I've never seen one missing the whole tail? It seems like it's fairly common to see the bigger reds and sometimes trout missing some of it though.


----------



## Hit-n-Miss (Jun 11, 2013)

Did they let that one go? I would have just because he's a fighter.


----------



## flatsmaster (Jun 11, 2013)

Hit-n-miss .... yep it was released but not sure how much tailing it gonna do !!!


----------



## TurkeyKiller12 (Jun 11, 2013)

Thats pretty neat! Probably won't catch another one like that the rest of his life.


----------



## ssiredfish (Jun 12, 2013)

flatsmaster said:


> Hit-n-miss .... yep it was released but not sure how much tailing it gonna do !!!



badump-chink


----------



## PappyHoel (Jun 14, 2013)

grouper throat said:


> I've never seen one missing the whole tail? It seems like it's fairly common to see the bigger reds and sometimes trout missing some of it though.

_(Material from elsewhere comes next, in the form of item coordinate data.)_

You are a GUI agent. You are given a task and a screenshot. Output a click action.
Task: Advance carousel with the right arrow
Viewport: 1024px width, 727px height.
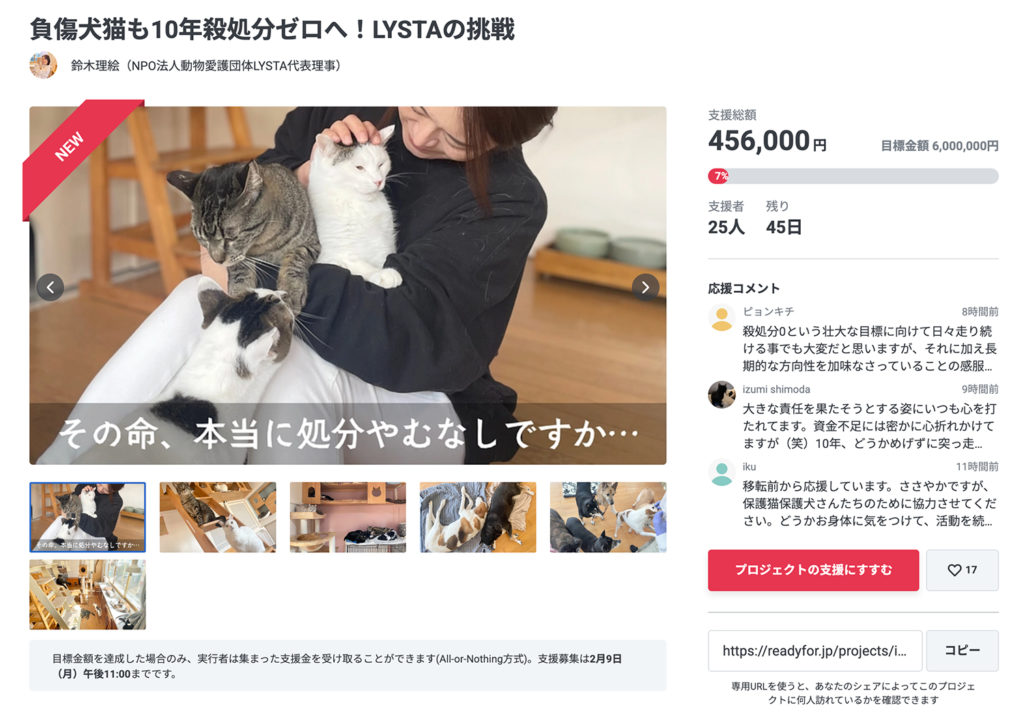pyautogui.click(x=645, y=287)
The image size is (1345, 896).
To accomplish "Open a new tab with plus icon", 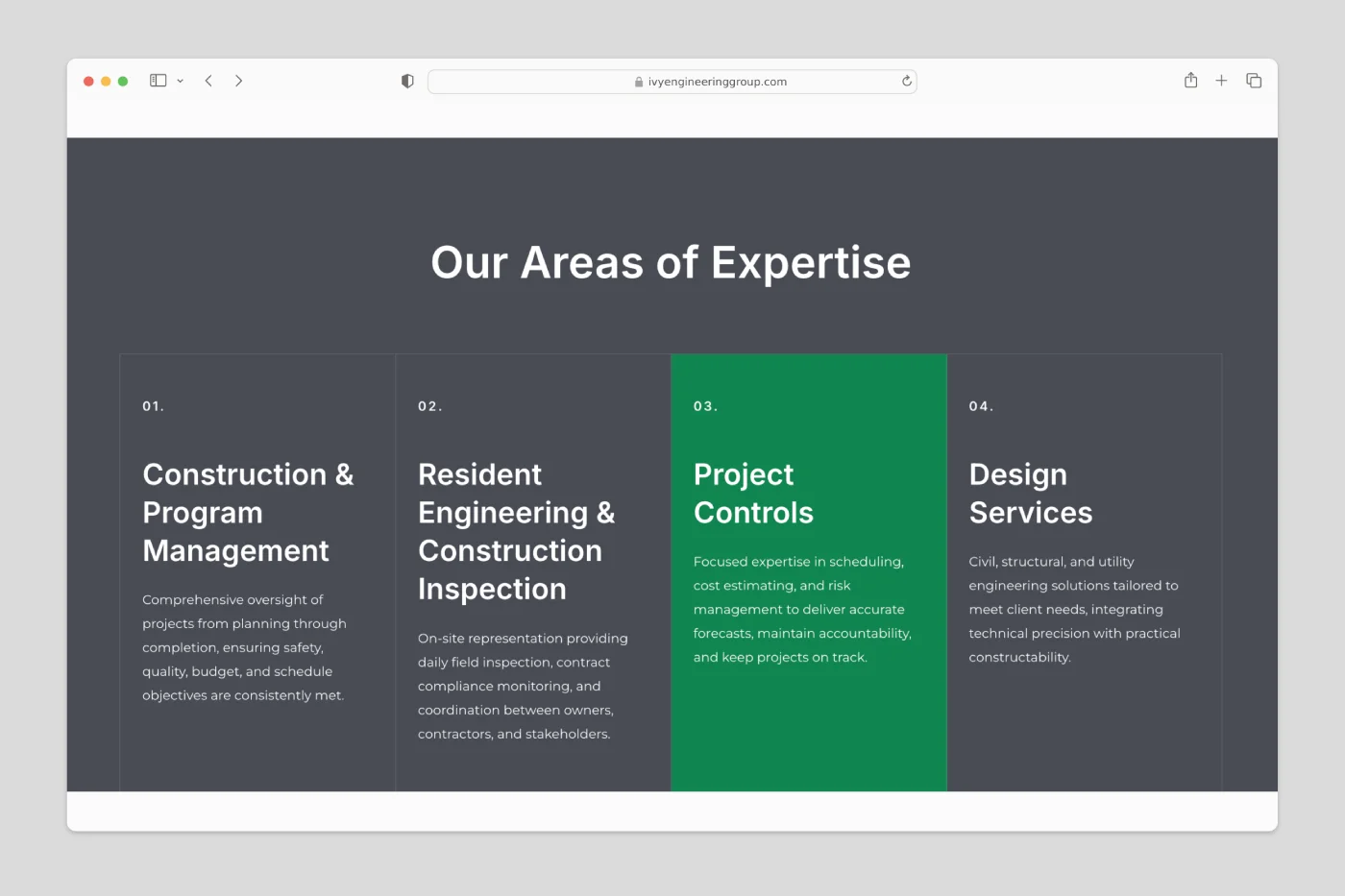I will 1221,81.
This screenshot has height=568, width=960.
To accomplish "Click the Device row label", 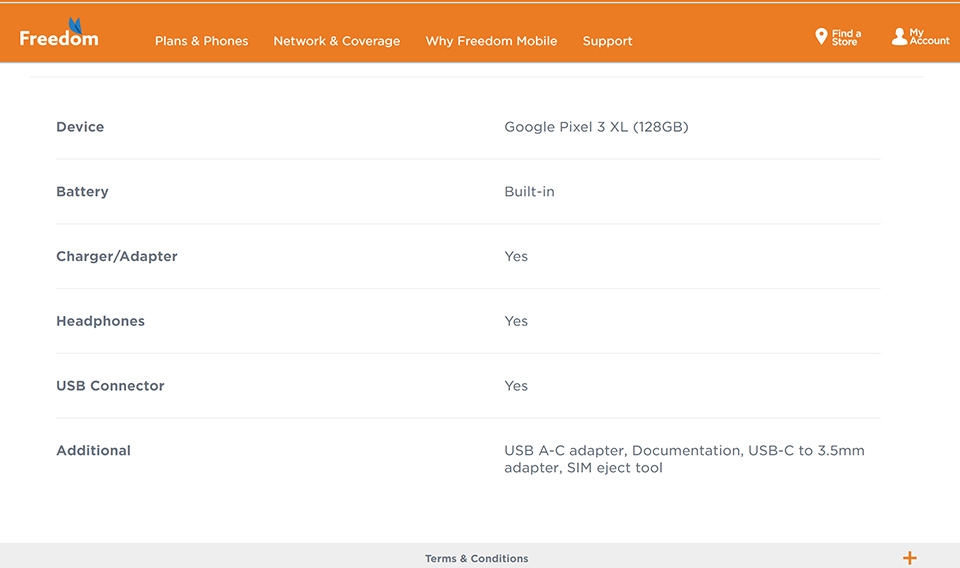I will pyautogui.click(x=80, y=127).
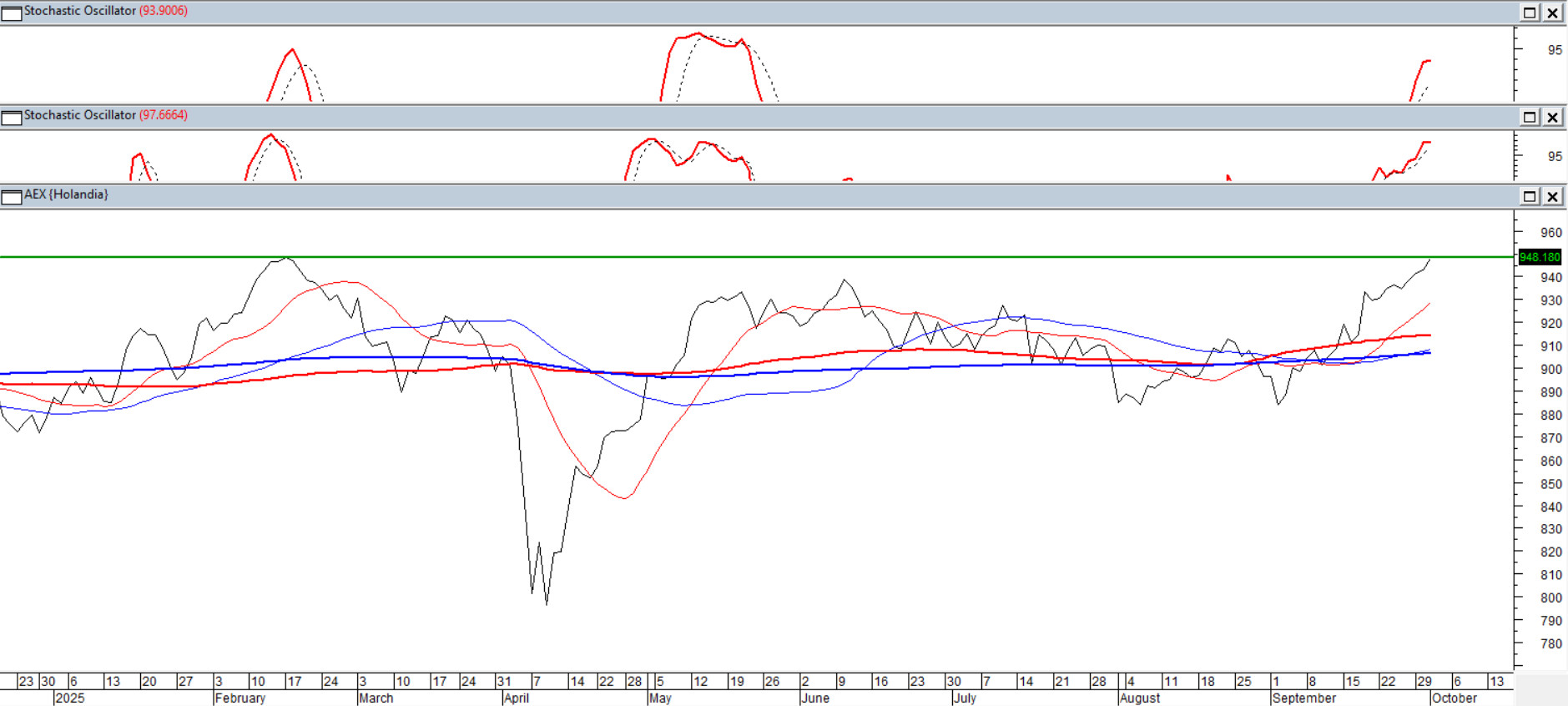
Task: Maximize the Stochastic Oscillator (93.9006) panel
Action: coord(1530,13)
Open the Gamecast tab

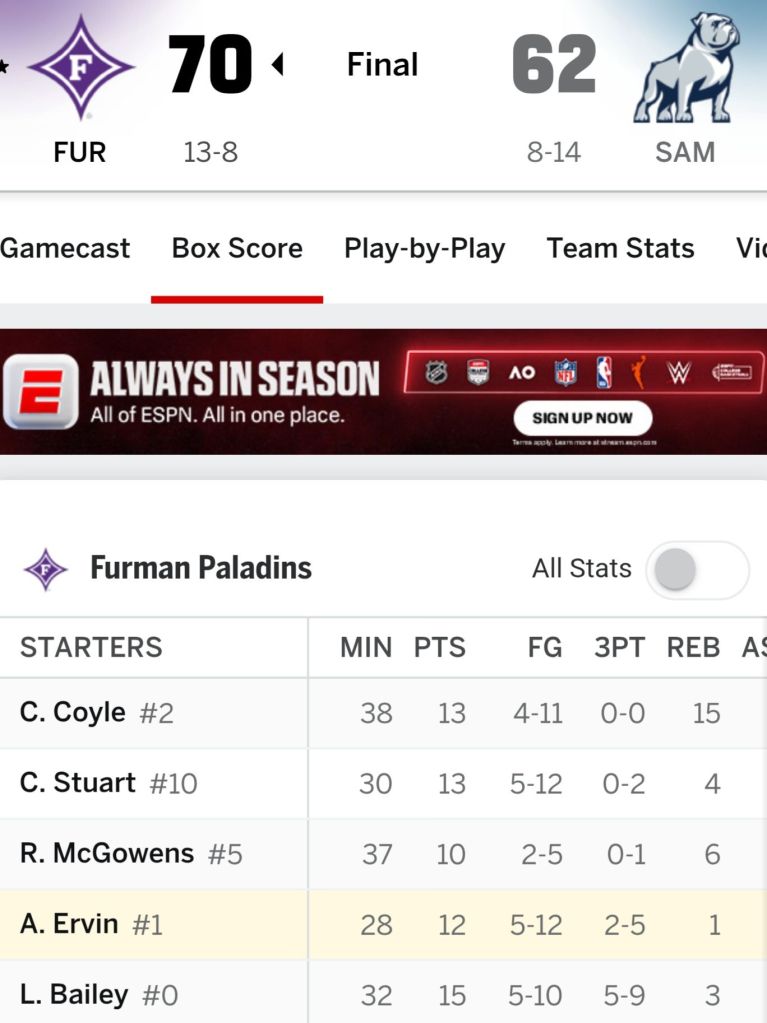65,248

I guess you see the bigger ones because they actually got away.


----------



## BornToHuntAndFish (Jun 15, 2013)

Ouch, looks like it barely got away from a predator but it may not be so lucky next time.


----------



## doates (Jun 19, 2013)

That one gets a free pass forever.


----------



## Cabin creek man (Jun 19, 2013)

I caught a red aeveral years ago at night in the surf at edisto island in late aug that had perfect v shark teeth marks down its side. The fish fought hard and even though it did have some white meat showing it seemed fine. Actually caught two that night the biggest was a 41 pounder and the one withthe shark bite weighed in at 33 pounds on the hand scale. Never had another night quite that good but gonna keep trying.


----------